How do you convert UINT8 to UINT32 in C++?

Question

I have a value of type UINT8 and I would like to make it UINT32 .

Would my following code be considered correct, valid, efficient and safe?

UINT32 convU8toU32(UINT8 *number) {
  UINT32 result = *number;
  return *result;
}

Please notice that I'm a new comer to C++ from the Java world.

Answer 1

The function is correct as is (the typo with the * in the return *result; aside), but you don't even need it. Integers (and other integral types) convert implicitly to one another, and as UINT32 can represent every value a UINT8 can have, you can simply write

UINT32 target = source;

for some UINT8 source .

Making the conversion explicit with a static_cast is optional; if the conversion was (potentially) narrowing, the cast would silence some compiler warnings.

Answer 2

You need

 UINT32 result = static_cast<UINT32>(*number);

to de-refernce the pointer and cast it to the right type

But would

UINT32 convU8toU32(UINT8 number) {
   return static_cast<UINT32>(number);
}

be better and avoid pointers in the first place

Event better avoid the function call and type in the static cast in the appropriate line of code.

Answer 3

 UINT32 convU8toU32(UINT8 *number) { UINT32 result = *number; return *result; } 

I assume in my answer that UINT32 and UINT8 are fancy aliases for fundamental integer types.

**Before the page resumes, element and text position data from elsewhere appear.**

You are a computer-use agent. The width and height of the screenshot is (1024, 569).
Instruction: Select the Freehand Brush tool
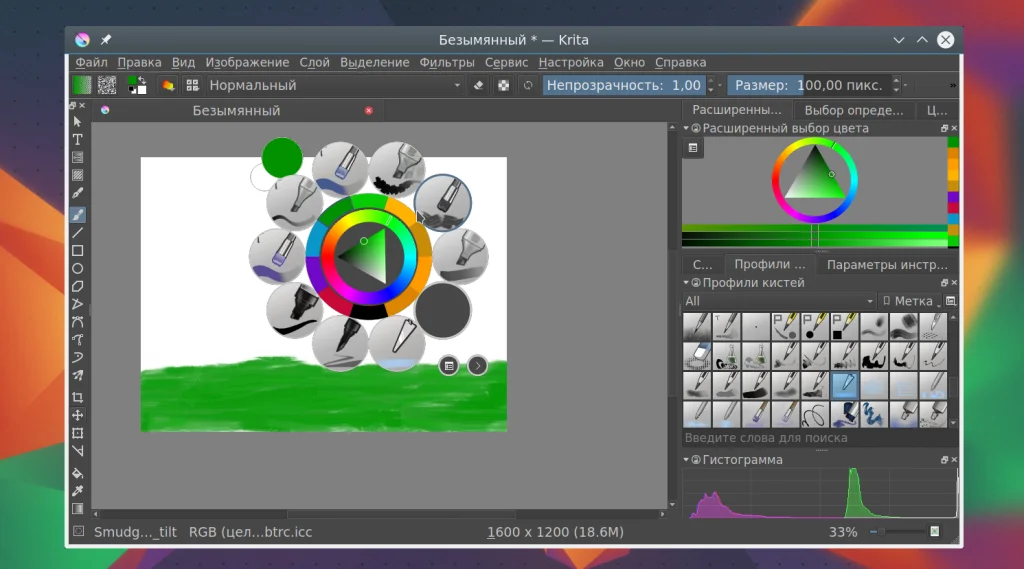pos(77,215)
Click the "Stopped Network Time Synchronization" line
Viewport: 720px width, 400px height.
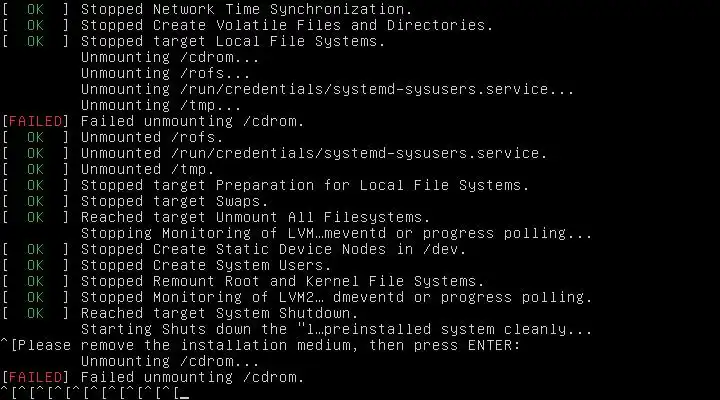[x=246, y=9]
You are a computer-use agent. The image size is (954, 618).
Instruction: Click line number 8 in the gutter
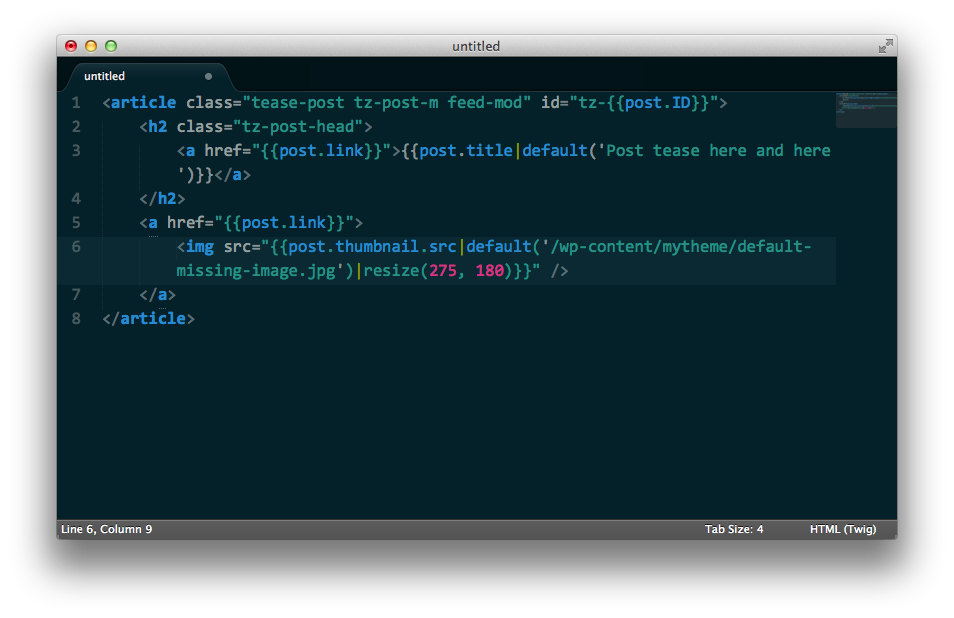(76, 319)
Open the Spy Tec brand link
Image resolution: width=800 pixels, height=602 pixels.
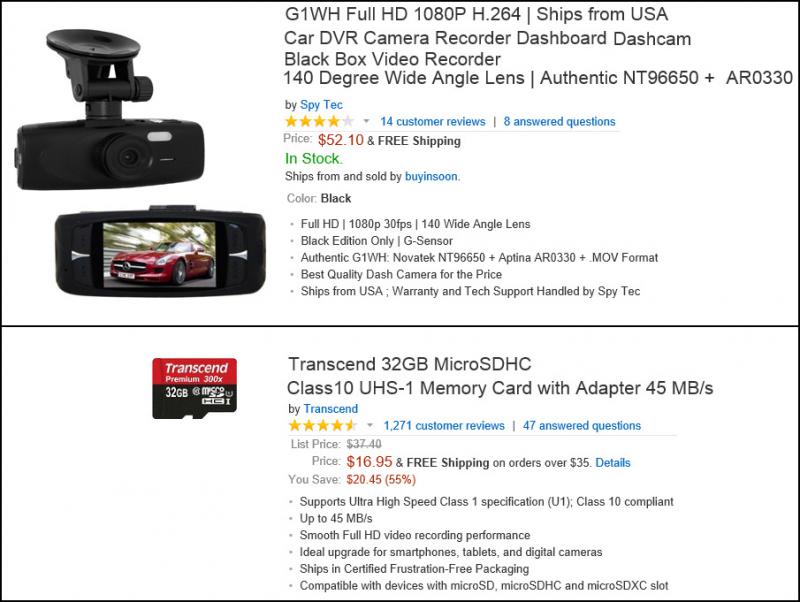coord(321,105)
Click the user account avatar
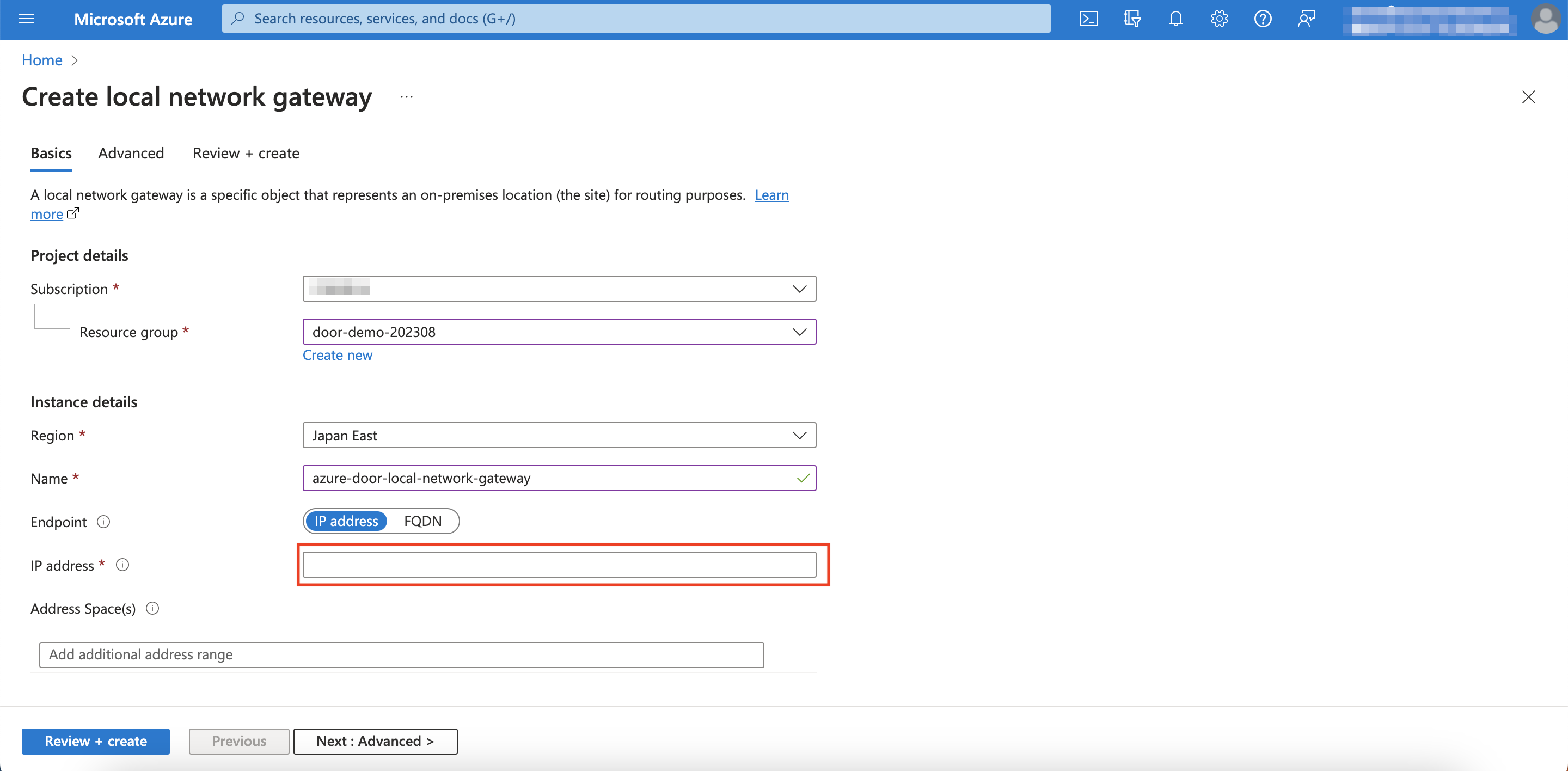 [x=1546, y=19]
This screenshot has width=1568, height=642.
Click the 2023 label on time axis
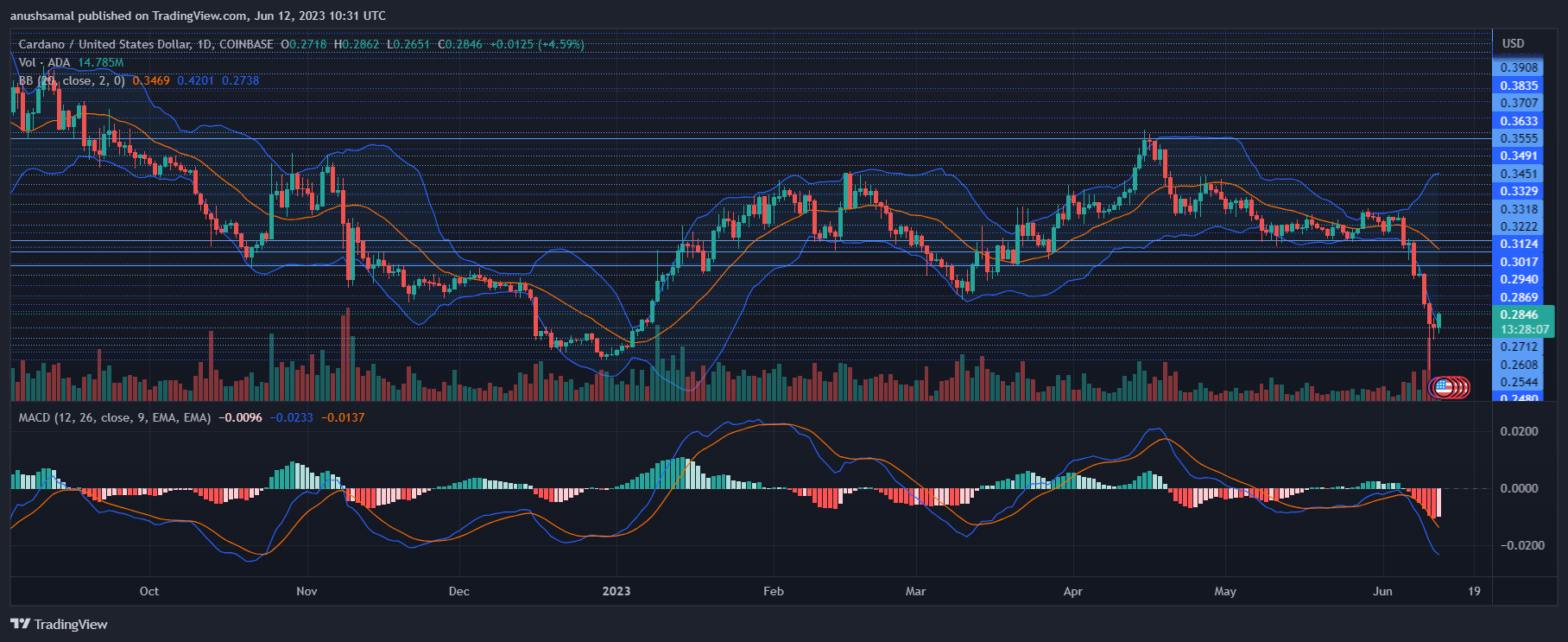[616, 591]
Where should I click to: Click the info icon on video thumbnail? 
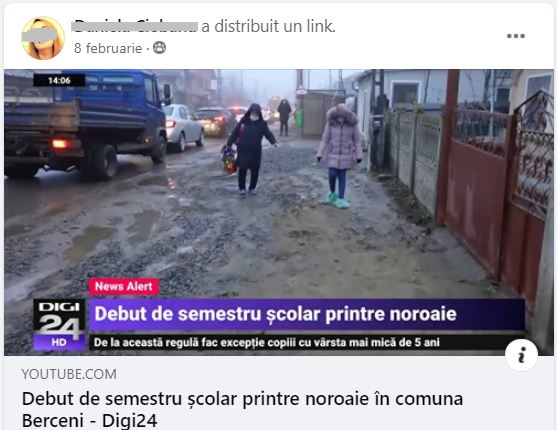pos(521,355)
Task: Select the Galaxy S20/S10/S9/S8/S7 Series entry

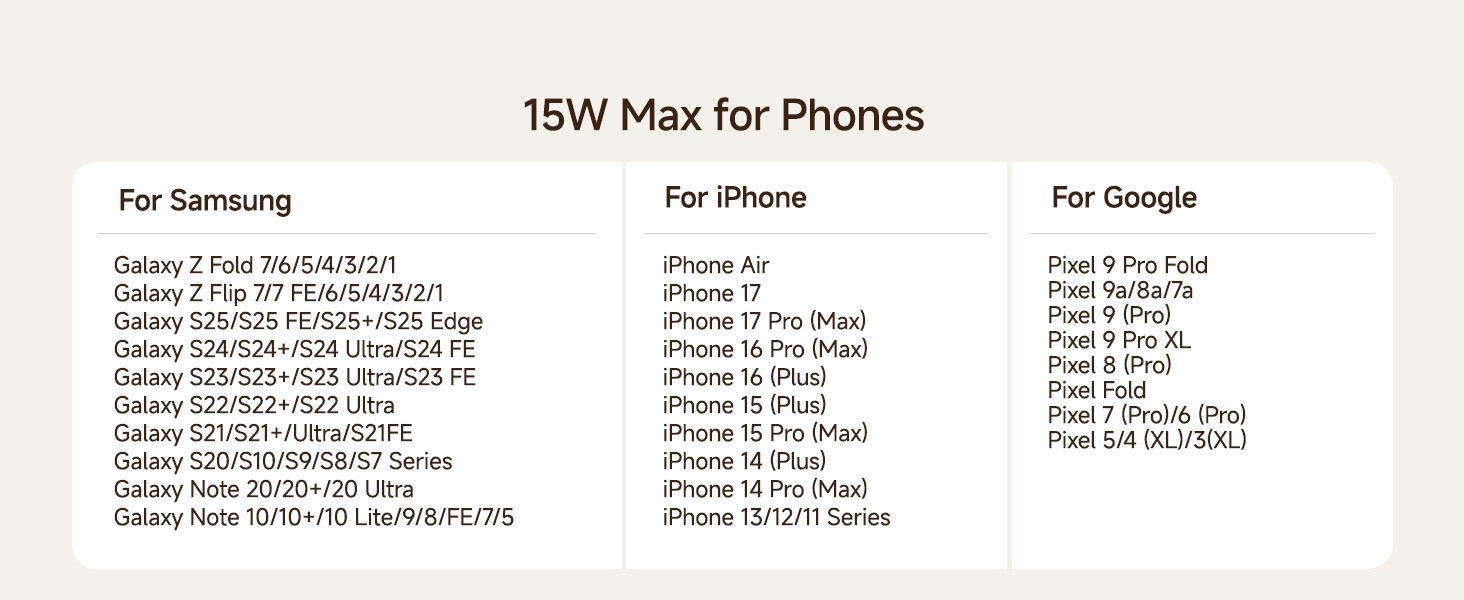Action: (283, 462)
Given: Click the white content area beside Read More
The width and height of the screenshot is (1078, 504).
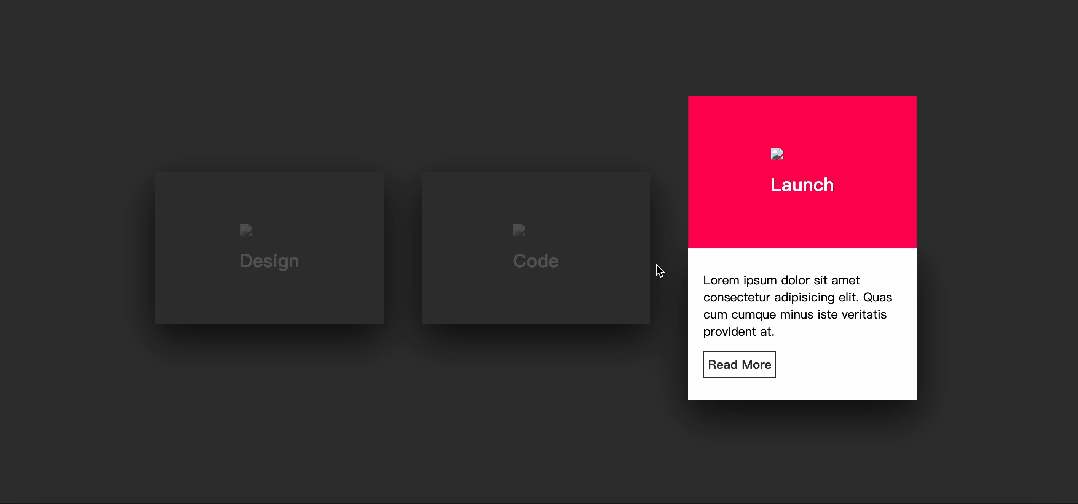Looking at the screenshot, I should click(850, 365).
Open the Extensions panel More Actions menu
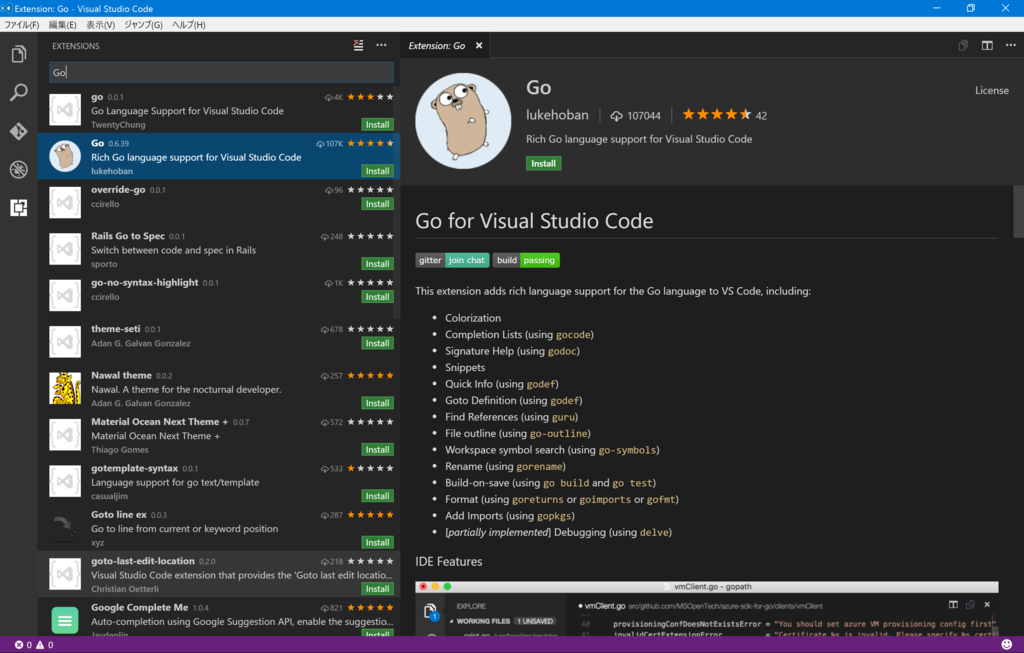The image size is (1024, 653). pyautogui.click(x=381, y=45)
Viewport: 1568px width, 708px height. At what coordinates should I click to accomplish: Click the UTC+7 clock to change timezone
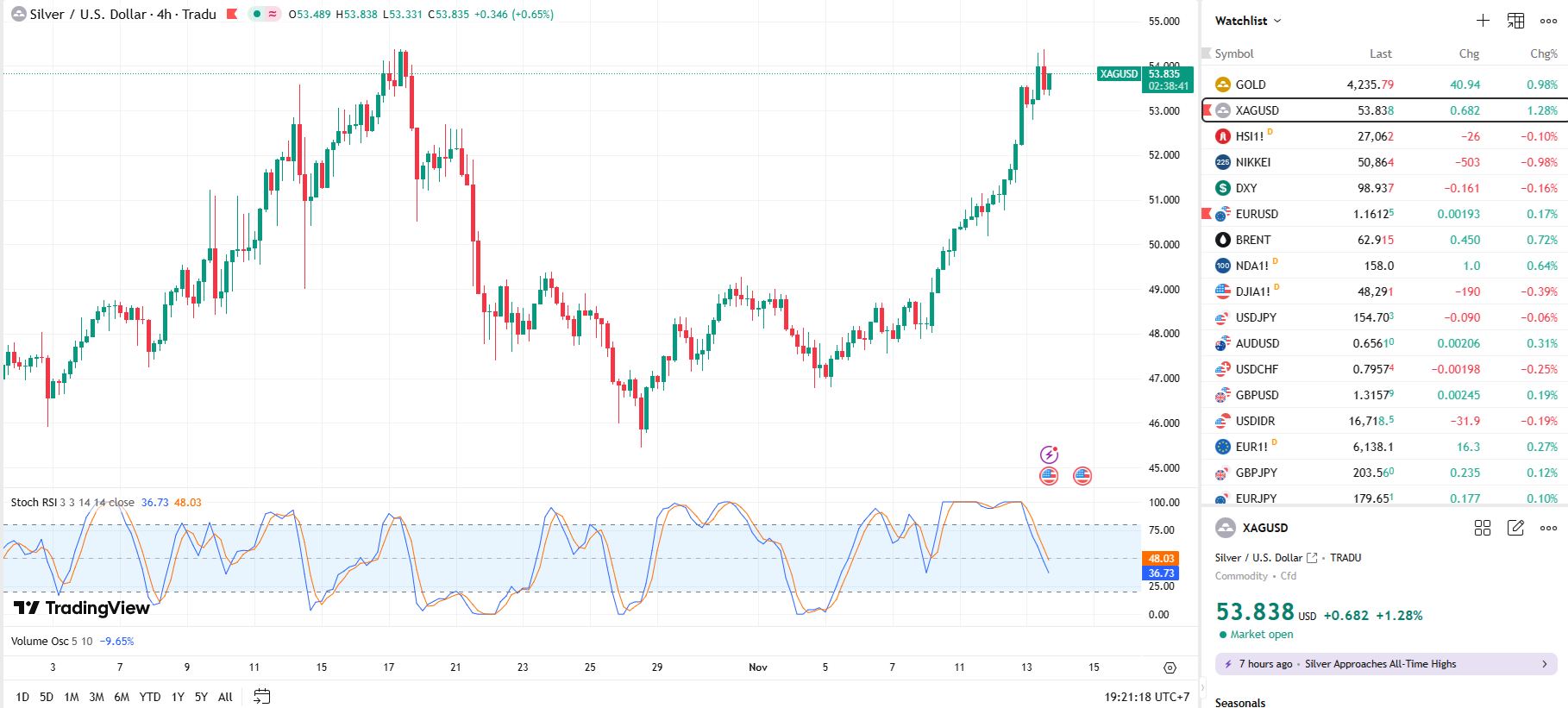coord(1146,697)
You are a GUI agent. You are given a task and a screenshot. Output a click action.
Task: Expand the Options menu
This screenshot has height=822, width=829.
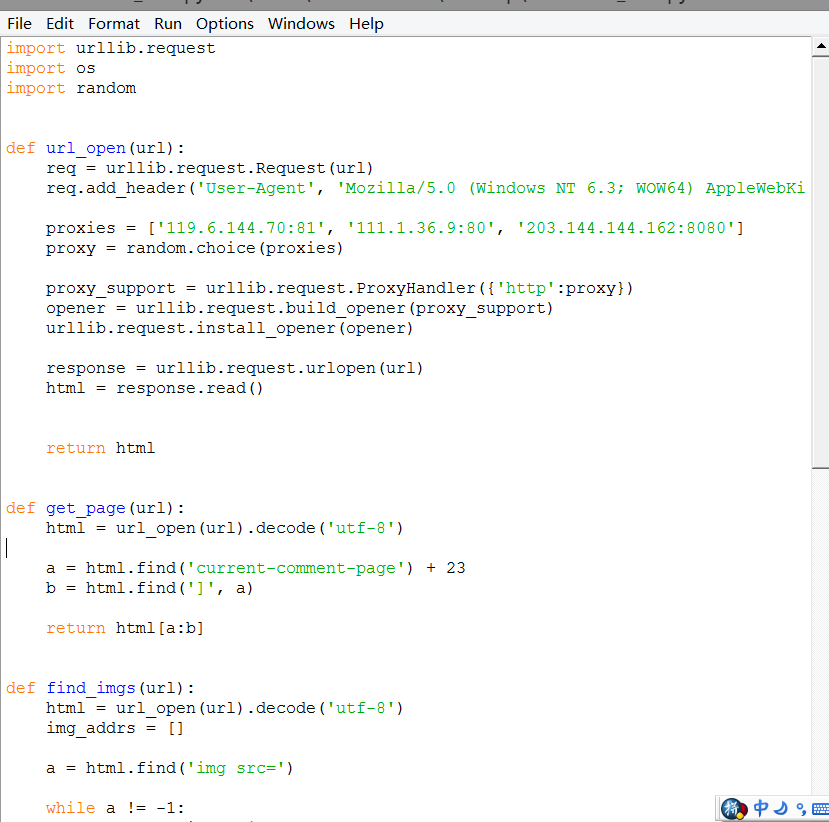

Would my [...] code be considered

• correct, valid

No, given my assumption that UINT32 is an integer. You cannot dereference an integer. Which is what you try to do on line return *result;

• efficient

Does not matter since it is not correct.

• safe

Well, it safely fails to compile.

---

This should be OK:

UINT32 convU8toU32(UINT8 number) {
    return number;
}

Of course, this is so simple that you may want to consider not calling the function, but assign directly in the first place:

// not UINT32 foo = convU8toU32(some_uint8);
// but instead:
UINT32 foo = some_uint8;

Answer 4

Well, no. Assuming UINT32 is a 32-bit unsigned integral type and UINT8 is an 8-bit unsigned integral type, your code

UINT32 convU8toU32(UINT8 *number) {
   UINT32 result = *number;
   return *result;
}

would not even compile. The reason is that an integral type cannot be dereferenced as if it is a pointer. The statement return *result will therefore not compile, let alone be executed.

In reality, converting an 8-bit unsigned integral value to a 32-bit unsigned integral type is perfectly simple.

UINT32 convU8toU32(UINT8 number)
{
   UINT32 result = number;
   return result;
}

or, even more simply,

UINT32 convU8toU32(UINT8 number)
{
   return number;
}

These rely on implicit conversions to 32-bit unsigned integral type. Since a 32-bit unsigned integral type can exactly represent every value that an 8-bit unsigned integral type can, the conversion preserves value. Conversion the other way (from 32-bit to 8-bit) potentially loses value.

If you want to avoid implicit conversions, simply do an explicit conversion, such as

UINT32 convU8toU32(UINT8 number)
{
    return (UINT32) number;    // C-style conversion - discouraged in C++
}

or

UINT32 convU8toU32(UINT8 number)
{
    return UINT32(number);
}

or (to really make it obvious to anyone looking, and easy to find when searching a source file)

UINT32 convU8toU32(UINT8 number)
{
    return static_cast<UINT32>(number);
}

Of course, a function isn't even needed

 UINT8 value8 = something();
 UINT32 value32 = value8;

will do instead of using this function.